- The House intended for the President of the United States, in Ninth Street Philadelphia, by W. Birch & Son (1799)
- Interactive map of the President's House area

General information
- Status: Demolished
- Architectural style: Federal
- Location: Ninth Street, between Market Street and Chestnut Street, Philadelphia
- Coordinates: 39°57′03″N 75°09′20″W﻿ / ﻿39.95083°N 75.15556°W
- Construction started: May 10, 1792 Cornerstone
- Completed: 1797
- Demolished: 1829

Design and construction
- Architect: William Williams

Renovating team
- Architect: Benjamin Henry Latrobe

= President's House (Ninth Street) =

House intended for the president on Ninth Street, Philadelphia

President's House (Ninth Street) was a mansion built in Philadelphia to house the President of the United States. Philadelphia served as the temporary national capital, 1790-1800, while what is now Washington, D.C. was under construction. The Government of Pennsylvania built the house between 1792 and 1797 as part of an unsuccessful effort to persuade the federal government to abandon the District of Columbia, and make Philadelphia the permanent capital of the United States. The house was located on the west side of Ninth Street between Market and Chestnut Streets.

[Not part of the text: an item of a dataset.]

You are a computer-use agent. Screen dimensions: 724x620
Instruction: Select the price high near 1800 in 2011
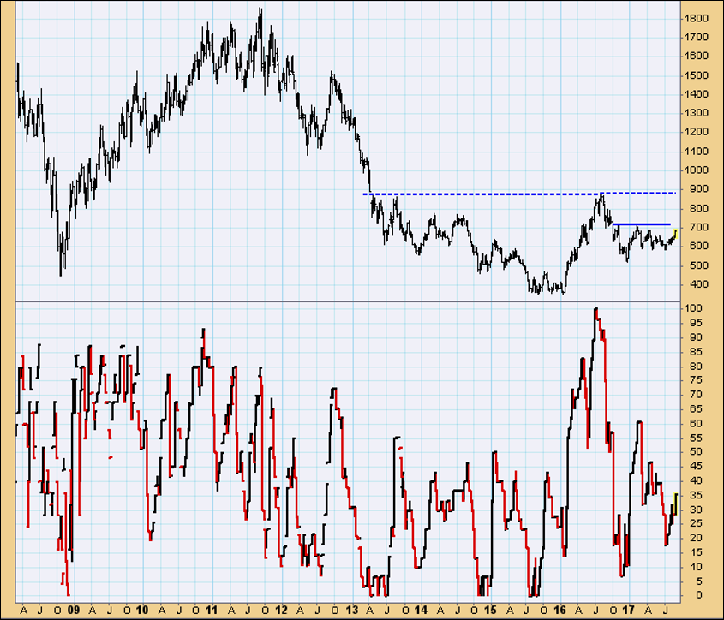pos(260,14)
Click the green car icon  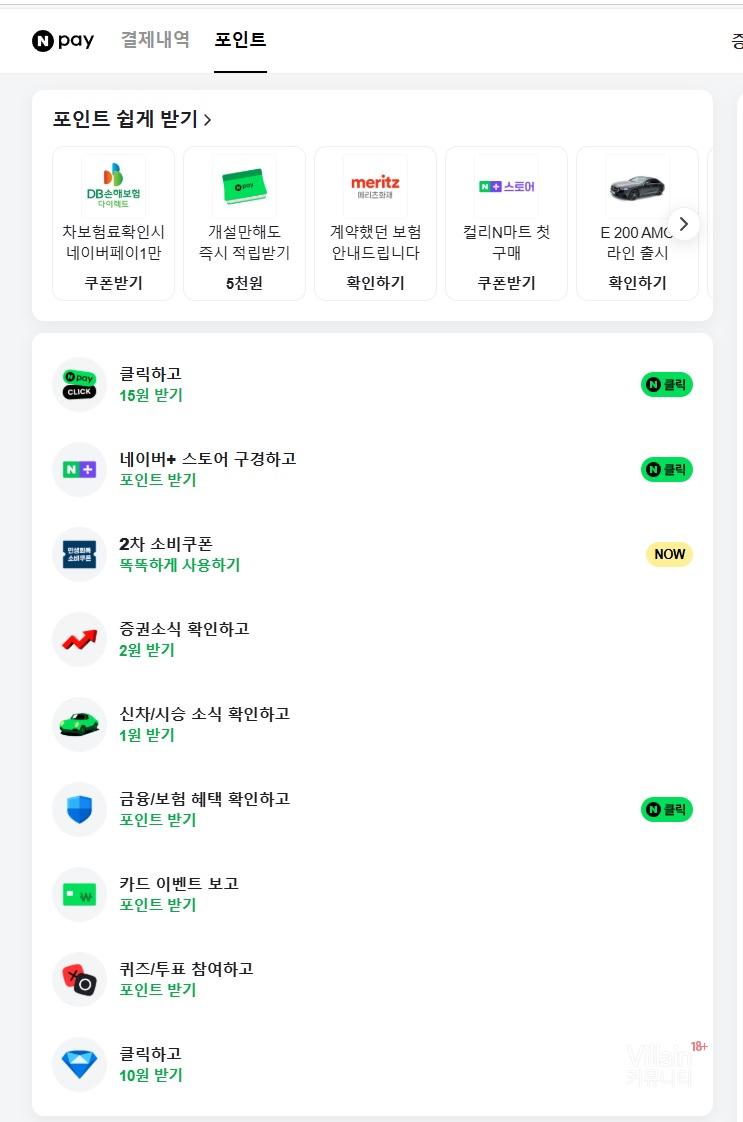(x=79, y=724)
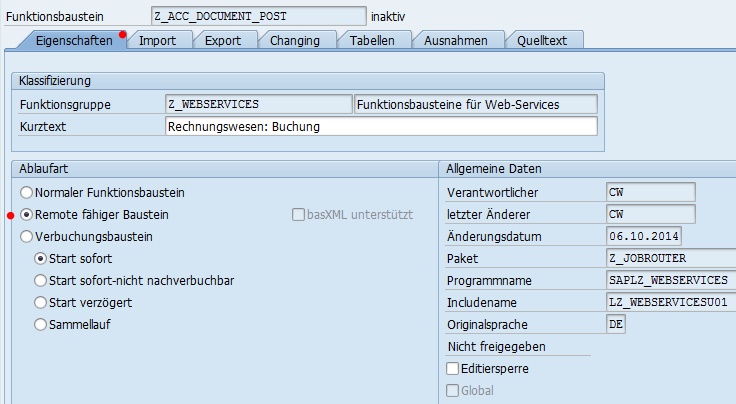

No president ever occupied the Ninth Street house. From November 1790 to March 1797, George Washington occupied a house on Market Street (then High Street), near the southeast corner with Sixth Street. John Adams occupied that same house from March 1797 to Summer 1800. Then Adams was the first occupant of the not-yet-finished White House in November 1800, but he lost the 1800 presidential election to Thomas Jefferson that same month.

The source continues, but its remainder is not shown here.